Dataset entries:
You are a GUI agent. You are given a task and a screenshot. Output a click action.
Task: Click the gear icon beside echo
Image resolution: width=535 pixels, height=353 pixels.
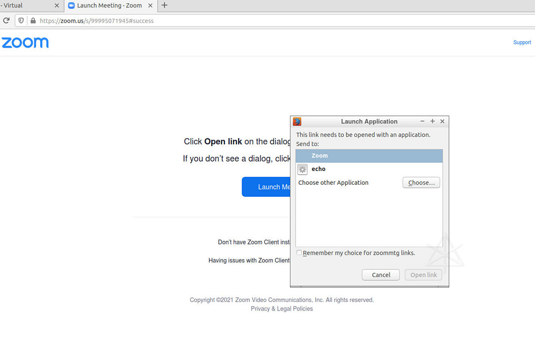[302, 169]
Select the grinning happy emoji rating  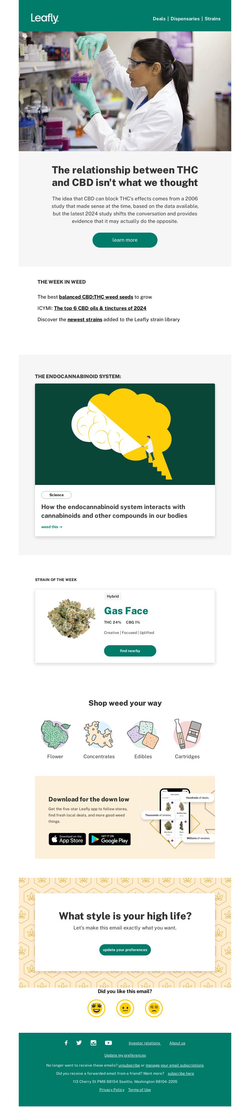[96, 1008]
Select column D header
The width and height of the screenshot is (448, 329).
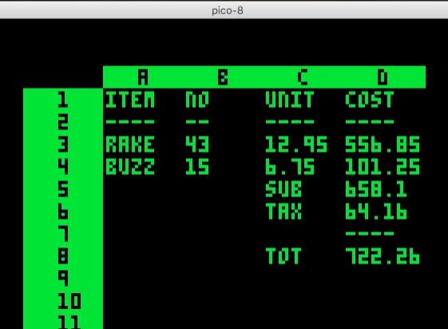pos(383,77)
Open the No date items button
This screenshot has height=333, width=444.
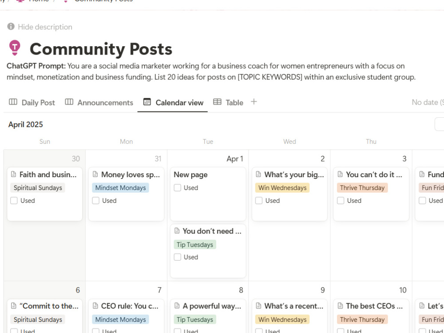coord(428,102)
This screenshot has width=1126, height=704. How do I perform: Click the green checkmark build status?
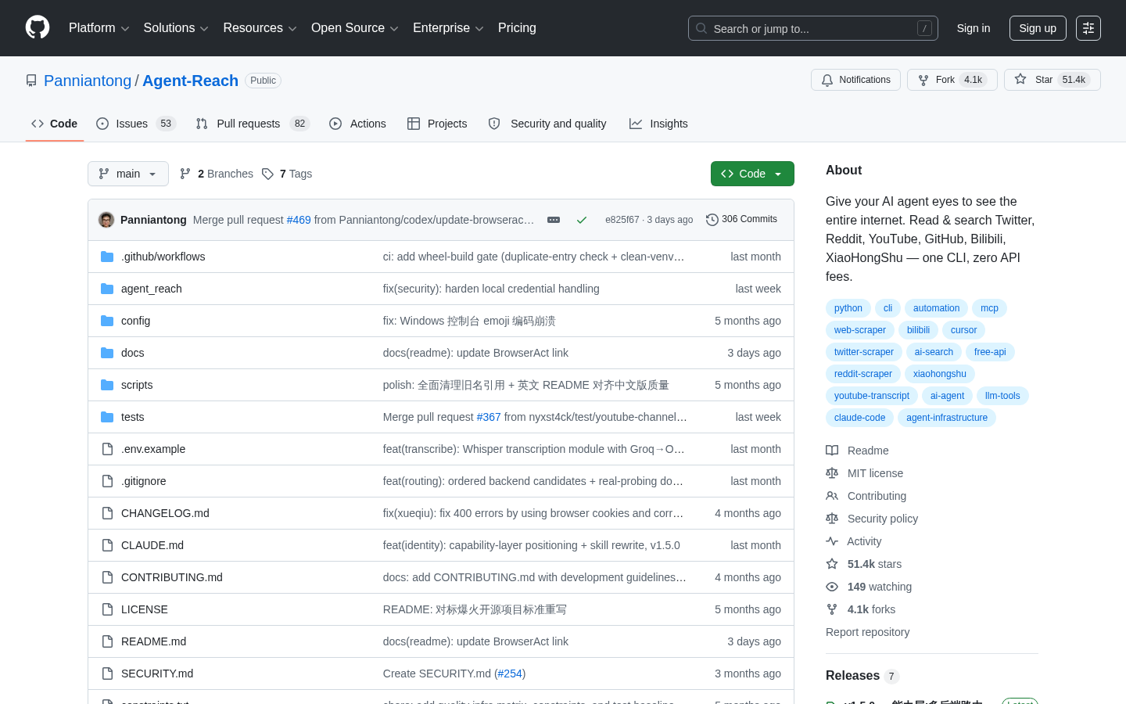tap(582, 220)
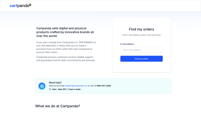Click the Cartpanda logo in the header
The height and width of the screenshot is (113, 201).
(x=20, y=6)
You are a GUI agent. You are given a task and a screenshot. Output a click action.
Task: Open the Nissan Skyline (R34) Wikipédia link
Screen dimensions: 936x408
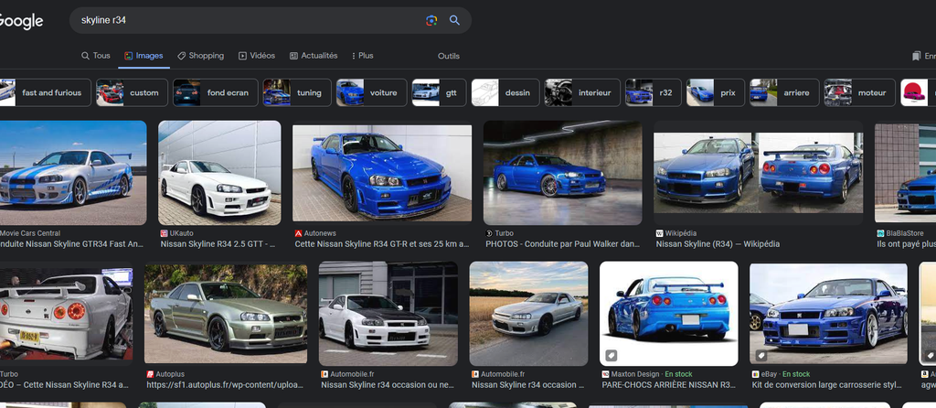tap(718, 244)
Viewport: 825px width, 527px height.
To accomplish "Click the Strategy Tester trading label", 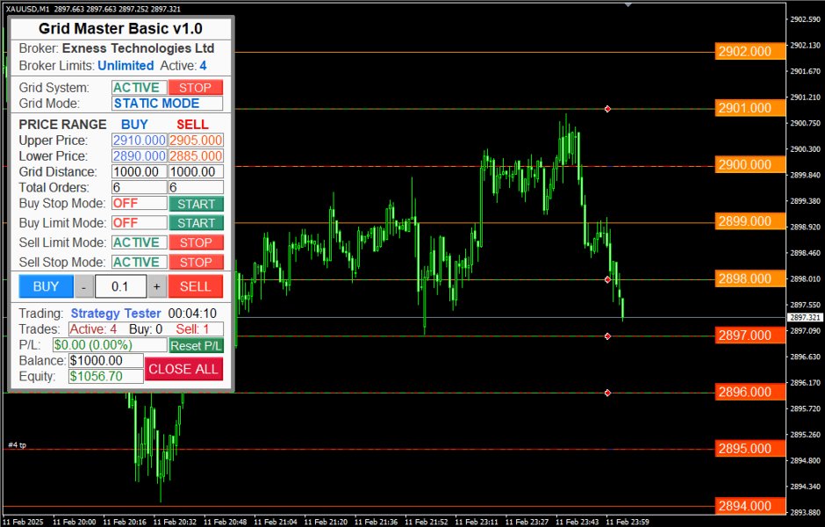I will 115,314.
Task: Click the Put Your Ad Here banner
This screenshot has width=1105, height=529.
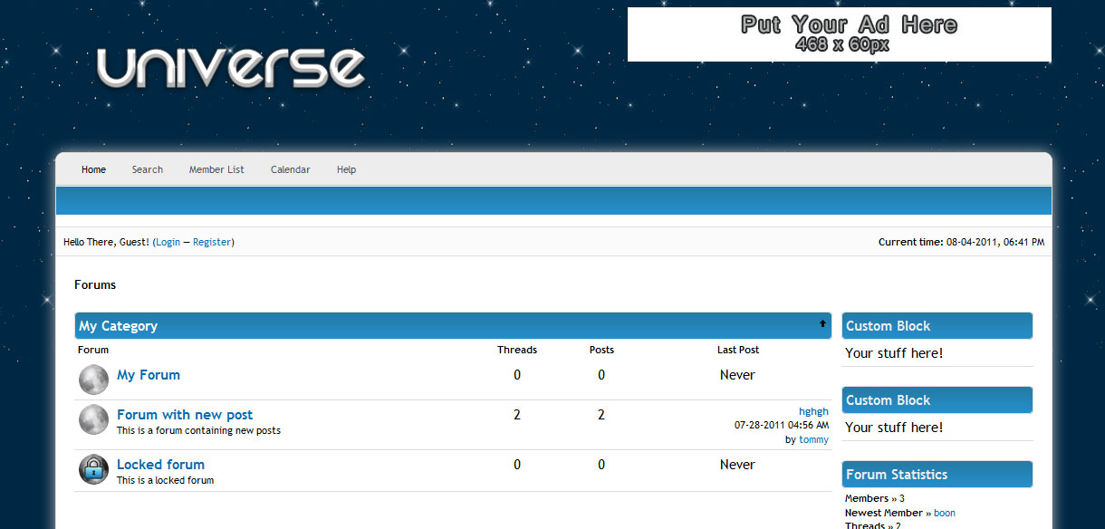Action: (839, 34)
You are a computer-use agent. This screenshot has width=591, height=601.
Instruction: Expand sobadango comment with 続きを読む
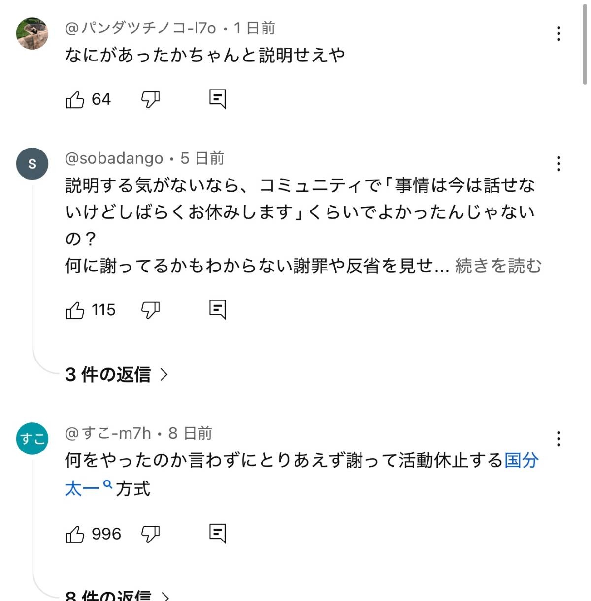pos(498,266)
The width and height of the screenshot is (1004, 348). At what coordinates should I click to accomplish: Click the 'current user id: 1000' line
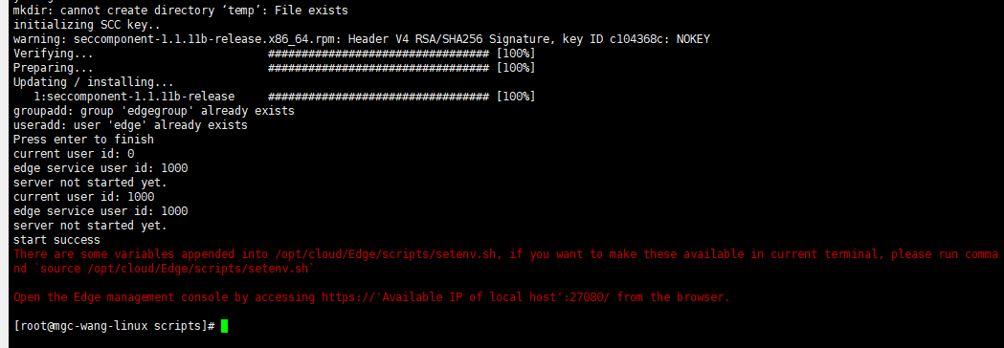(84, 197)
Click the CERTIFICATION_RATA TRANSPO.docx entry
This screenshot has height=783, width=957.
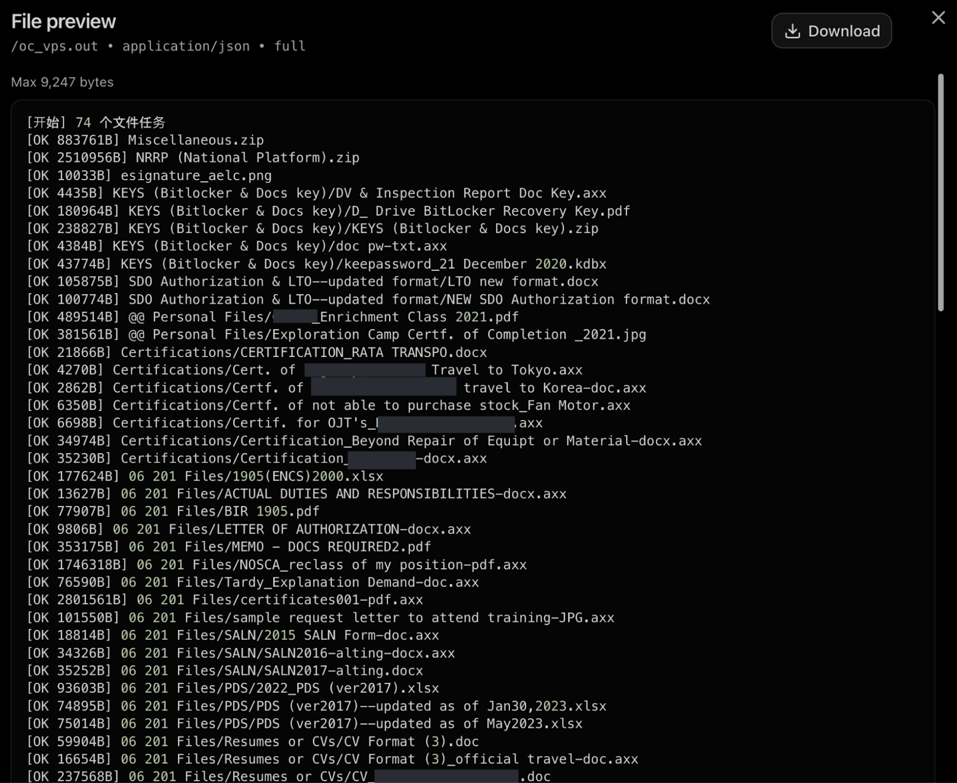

### WORK INSTRUCTIONS
Exactly how many lines of the data include the word "Open"? Reply with that number only.

### SOLUTION FOR THIS EXERCISE
2